Abstract

Suprathreshold distortions in auditory processing contribute to speech recognition deficits for hearing-impaired (HI) listeners in noise. Outer hair cell damage and attendant reductions in frequency selectivity and peripheral compression may contribute to these deficits. Reduced sensitivity to spectral or temporal modulations or temporal fine structure (TFS) information may also play a role. Eight normal-hearing and 18 HI listeners were tested in psychoacoustic tasks to assess frequency selectivity (notched-noise), peripheral compression (temporal masking curves), TFS sensitivity [frequency modulation (FM) detection in the presence of random amplitude modulation], and spectrotemporal modulation (STM) sensitivity (spectral-temporal “ripple” detection). Performance was examined at 500, 1000, 2000, and 4000 Hz at several presentation levels. Listeners were also tested on sentence recognition in stationary and modulated noise (92-dB sound pressure level signal level; −6-, −3-, 0-, and +3-dB SNRs).

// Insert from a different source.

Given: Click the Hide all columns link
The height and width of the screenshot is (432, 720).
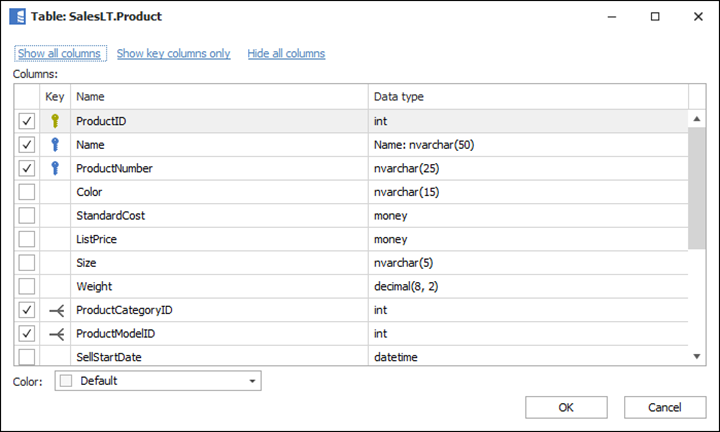Looking at the screenshot, I should click(x=286, y=54).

HI listeners with similar audiometric thresholds showed a wide range of speech scores. Estimates of FM and STM sensitivity at 500 and 1000 Hz were significantly correlated with speech scores and with each other. Frequency selectivity and compression measures were not clearly associated with speech performance. Implications for models of HI speech intelligibility are discussed. [Work supported by the Oticon Foundation.]